[Testo fornito]
######
Roseto Basket Story
ROSETO-PALESTRINA: LA FINALE INVISIBILE (3/3).

Coach Piero Bianchi ci racconta in 3 puntate un pezzo di storia cestistica rosetana. Puntata 3 di 3.

Roseto degli Abruzzi (TE)
Mercoledì, 14 Settembre 2011 - Ore 14:00
Puntata 1 di 3.
 
Puntata 2 di 3.
 
Il riscaldamento si svolse in un clima rovente, al limite dell’intimidazione fisica.
 
I dirigenti di Palestrina, correttissimi e preoccupati per quello che poteva accadere, avevano escogitato un sistema per stemperare gli animi: consegnarono ai nostri dei mazzi di fiori biancoazzurri (i nostri colori) legati con un nastro arancio-verde (i loro), per improvvisare una specie di gemellaggio. I nostri furono poi invitati ad andare a lanciare i fiori al pubblico, come segno di distensione. Una parola…
Ci provò coraggiosamente Di Biase, ma prima che riuscisse a lanciare il mazzo di fiori la gente dalla transenna per poco non gli saltava addosso. Esperimento fallito prima di cominciare.
 
Poi finalmente si giocò.
 
Non fatemi le solite domande che fanno di solito i giornalisti: qual è stata la carta vincente, qual è stato il momento della svolta. E’ passato tanto tempo.
 
Ricordo che Palestrina giocava molto il famoso “Attacco 5” di Bianchini per liberare un quarto di campo ai suoi esterni, ma gli uno contro uno di Tomassi e Barraco si infransero contro il muro dei nostri aiuti difensivi. Ricordo che dominammo a rimbalzo, con Sandro Fanna che resistette stoicamente al dolore per una caviglia gonfia come un melone. Ricordo che giocammo in attacco con una fluidità impressionante, altro che tensione da finale playoff. All’intervallo eravamo avanti di 8, all’inizio del secondo tempo (non c’erano ancora i quattro quarti) piazzammo un break terrificante e volammo a +17.
######
Dati di puntamento su pagine e schermate:

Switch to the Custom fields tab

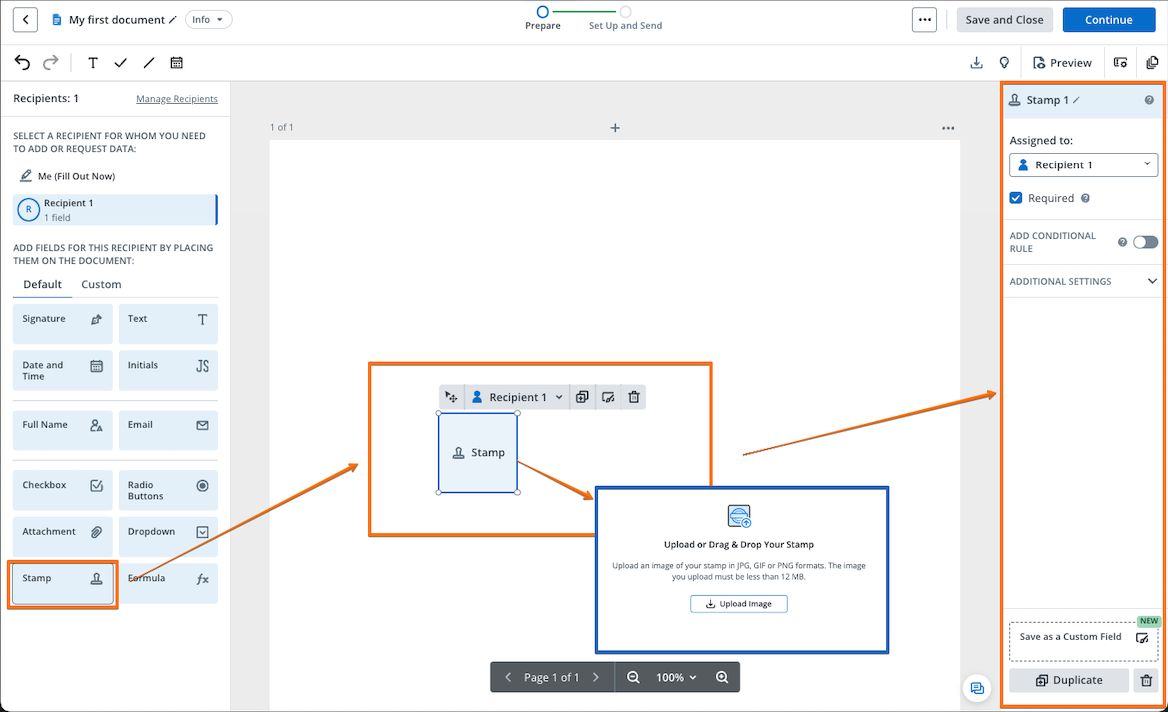tap(101, 284)
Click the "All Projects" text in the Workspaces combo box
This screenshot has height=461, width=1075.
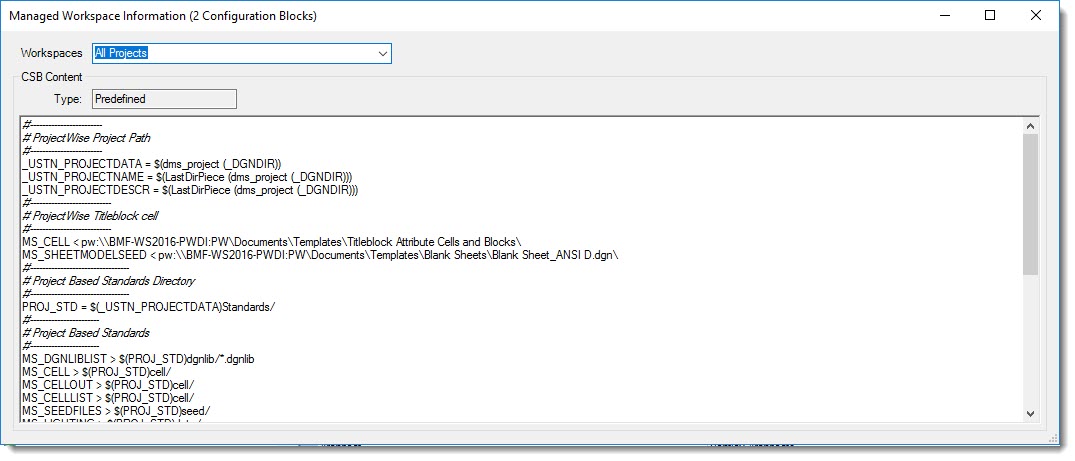pos(121,53)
######
[Compiti dell'esercizio]
• 1. Per favore, riscrivi in forma di elenco il paragrafo della cronaca della finale Roseto-Palestrina che comincia con "I dirigenti di Palestrina", mantenendone i fatti principali.
• 2. Riprendi la cronaca della finale Roseto-Palestrina dal punto in cui si interrompe.

[Soluzioni]
• 1.
- I dirigenti di Palestrina, molto corretti e preoccupati per ciò che poteva succedere, pensarono a un modo per calmare gli animi.
- Diedero ai giocatori di Roseto mazzi di fiori biancoazzurri, i colori di Roseto, legati con un nastro arancio-verde, i colori di Palestrina, come una specie di gemellaggio.
- I giocatori di Roseto furono invitati a lanciare i fiori al pubblico in segno di distensione.
- L'impresa si annunciava tutt'altro che facile.

• 2.
 
Feci quello che nessun vice allenatore dovrebbe mai fare: per qualche attimo persi il “contatto” mentale con la partita e mi sorpresi a contare i minuti sul tabellone, sperando che finisse presto. Ma tornai subito in me.
 
Il piano partita di Domenico Sorgentone era studiato nei minimi particolari. La squadra lo eseguì in modo perfetto. Palestrina era con le ginocchia a terra. Il pubblico schiumava rabbia. Realizzammo di aver vinto quando persino Aureli, lui che da fuori non segnava mai, mise una tripla. Mi sembrò persino di sentirlo sghignazzare: “La bomba…!”, col suo tipico accento pesarese.
 
Verso la fine Palestrina si riavvicinò, ma ormai era fatta. Mentre si giocavano gli ultimi, inutili spiccioli di partita pensavamo solo a come guadagnare gli spogliatoi. Intorno a noi centinaia di tifosi prenestini, in preda a furore cieco, erano in piedi a bordo campo, pronti all’invasione.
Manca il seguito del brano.